After coronavirus was seen in a zoo in the United States, measures were also taken in the Gaziantep Zoo, which is one of the world’s leading zoos. The officials pay attention to the isolation, and the health checks of the animals are done more frequently.
Celal Özsöyler, head of the Gaziantep Metropolitan Municipality Wildlife Conservation Department, said that all necessary measures were taken to protect both humans and animals from the risk of contamination.
Stating that the zoo was routinely disinfected before the virus, Özsöyler said, “We have increased the disinfection works that we routinely do. Our zoo is closed to visitors because of the coronavirus. Currently, both walkways and shelters are regularly disinfected. In addition, we take their temperatures at the entrance and exit to ensure the safety of our employees. We also ensure that they wear disposable clothes and use disinfectants when entering the shelters. They constantly change their masks, caps and gloves. We don’t allow them to contact animals. We routinely check the health of the animals. At the feeding stage, we protect our animals’ health by providing vitamins, minerals and energy-giving foods.”
Özsöyler also stated that the zoo, which was visited by 5 million people last year, will start receiving visitors after the coronavirus epidemic and that their target is to reach the same number this year.

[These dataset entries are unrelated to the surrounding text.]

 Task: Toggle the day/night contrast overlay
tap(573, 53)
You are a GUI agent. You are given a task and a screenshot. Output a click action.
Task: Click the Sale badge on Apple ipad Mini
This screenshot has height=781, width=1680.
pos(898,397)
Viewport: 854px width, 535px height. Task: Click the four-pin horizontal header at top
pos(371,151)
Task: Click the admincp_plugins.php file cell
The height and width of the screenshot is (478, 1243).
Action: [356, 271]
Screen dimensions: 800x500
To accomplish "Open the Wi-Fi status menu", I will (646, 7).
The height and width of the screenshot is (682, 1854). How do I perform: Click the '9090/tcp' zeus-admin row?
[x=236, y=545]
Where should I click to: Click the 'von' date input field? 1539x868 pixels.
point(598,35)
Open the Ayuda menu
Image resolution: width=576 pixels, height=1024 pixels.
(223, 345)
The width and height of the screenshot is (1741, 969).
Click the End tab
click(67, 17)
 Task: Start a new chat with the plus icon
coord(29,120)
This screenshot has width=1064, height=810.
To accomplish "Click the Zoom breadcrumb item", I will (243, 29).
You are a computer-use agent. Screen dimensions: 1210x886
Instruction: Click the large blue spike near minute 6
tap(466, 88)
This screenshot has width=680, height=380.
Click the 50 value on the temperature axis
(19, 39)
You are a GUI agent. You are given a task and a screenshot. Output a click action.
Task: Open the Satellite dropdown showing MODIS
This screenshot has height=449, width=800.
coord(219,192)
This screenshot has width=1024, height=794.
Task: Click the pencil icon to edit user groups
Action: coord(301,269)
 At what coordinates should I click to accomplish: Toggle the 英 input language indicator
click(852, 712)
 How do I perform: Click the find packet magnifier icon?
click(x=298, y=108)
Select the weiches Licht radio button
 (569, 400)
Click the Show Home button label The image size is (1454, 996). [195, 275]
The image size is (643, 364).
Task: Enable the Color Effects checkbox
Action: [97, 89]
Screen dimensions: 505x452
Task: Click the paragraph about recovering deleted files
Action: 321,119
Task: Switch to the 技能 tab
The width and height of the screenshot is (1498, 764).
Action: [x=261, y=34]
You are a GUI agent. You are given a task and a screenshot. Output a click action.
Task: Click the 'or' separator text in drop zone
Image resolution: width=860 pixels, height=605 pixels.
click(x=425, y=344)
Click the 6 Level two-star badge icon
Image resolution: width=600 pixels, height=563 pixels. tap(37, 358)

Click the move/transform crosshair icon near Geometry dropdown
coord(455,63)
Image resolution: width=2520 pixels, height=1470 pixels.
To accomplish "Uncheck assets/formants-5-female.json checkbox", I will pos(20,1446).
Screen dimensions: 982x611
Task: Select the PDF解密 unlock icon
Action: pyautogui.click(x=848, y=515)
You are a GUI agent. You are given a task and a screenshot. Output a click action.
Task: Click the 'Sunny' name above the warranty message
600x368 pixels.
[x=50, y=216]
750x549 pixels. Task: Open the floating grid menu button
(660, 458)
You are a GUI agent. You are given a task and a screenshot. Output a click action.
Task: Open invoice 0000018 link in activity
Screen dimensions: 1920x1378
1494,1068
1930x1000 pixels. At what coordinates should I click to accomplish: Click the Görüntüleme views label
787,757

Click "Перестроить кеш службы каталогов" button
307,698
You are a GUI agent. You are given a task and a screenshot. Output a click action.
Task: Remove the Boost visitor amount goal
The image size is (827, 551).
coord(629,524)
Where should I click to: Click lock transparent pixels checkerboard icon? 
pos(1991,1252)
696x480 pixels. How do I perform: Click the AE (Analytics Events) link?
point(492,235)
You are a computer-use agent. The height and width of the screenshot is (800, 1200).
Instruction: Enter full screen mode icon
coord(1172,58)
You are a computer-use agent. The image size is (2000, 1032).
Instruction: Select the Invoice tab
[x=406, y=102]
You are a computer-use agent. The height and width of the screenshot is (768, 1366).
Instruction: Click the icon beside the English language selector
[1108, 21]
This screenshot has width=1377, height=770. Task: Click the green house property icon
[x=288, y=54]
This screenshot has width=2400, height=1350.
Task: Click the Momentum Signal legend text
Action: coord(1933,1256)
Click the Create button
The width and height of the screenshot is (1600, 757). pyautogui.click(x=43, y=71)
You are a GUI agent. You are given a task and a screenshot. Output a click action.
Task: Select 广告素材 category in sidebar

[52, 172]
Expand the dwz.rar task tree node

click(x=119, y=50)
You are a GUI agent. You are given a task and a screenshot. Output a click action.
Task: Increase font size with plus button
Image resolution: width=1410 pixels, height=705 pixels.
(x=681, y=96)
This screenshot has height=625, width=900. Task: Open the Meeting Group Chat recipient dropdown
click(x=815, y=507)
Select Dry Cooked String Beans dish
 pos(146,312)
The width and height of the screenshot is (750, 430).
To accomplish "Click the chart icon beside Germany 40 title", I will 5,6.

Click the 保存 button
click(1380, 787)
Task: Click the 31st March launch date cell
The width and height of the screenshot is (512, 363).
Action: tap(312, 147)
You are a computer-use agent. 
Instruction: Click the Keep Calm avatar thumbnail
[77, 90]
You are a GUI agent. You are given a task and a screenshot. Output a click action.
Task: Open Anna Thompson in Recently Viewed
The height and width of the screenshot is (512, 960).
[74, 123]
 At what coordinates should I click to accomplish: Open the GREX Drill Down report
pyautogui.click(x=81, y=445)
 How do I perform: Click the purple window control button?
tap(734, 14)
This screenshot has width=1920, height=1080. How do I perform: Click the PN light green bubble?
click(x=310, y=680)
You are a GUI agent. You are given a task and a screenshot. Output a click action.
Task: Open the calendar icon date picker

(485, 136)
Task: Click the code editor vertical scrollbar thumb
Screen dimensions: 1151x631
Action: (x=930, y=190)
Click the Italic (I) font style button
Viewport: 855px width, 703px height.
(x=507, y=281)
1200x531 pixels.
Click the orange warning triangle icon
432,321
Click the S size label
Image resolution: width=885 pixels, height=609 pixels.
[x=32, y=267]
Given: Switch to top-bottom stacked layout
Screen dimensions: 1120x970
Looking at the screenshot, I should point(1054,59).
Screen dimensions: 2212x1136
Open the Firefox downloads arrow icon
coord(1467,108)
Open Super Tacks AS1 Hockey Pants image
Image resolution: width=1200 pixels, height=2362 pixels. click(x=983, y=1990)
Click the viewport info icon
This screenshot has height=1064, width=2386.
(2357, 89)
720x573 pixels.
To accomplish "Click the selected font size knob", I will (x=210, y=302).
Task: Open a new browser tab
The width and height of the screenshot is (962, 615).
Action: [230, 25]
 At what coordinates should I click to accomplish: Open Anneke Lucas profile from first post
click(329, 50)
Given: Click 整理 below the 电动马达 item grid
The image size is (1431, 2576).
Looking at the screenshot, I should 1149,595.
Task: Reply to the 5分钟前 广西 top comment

Covering an area of 100 hectares, the Gaziantep Zoo is the biggest in Turkey and the Middle East, the third biggest in Europe and the fourth biggest zoo in the world.
It is home to 325 species and a total of 7,100 animals and attracts visitors from all over Turkey.
The Gaziantep Museum of Zoology and Natural History offers visitors the chance to see 700 exhibits of 550 varied species from mammals to reptiles, birds to marine animals, and the skeletons of a number of now extinct animals, consigned to the depths of history.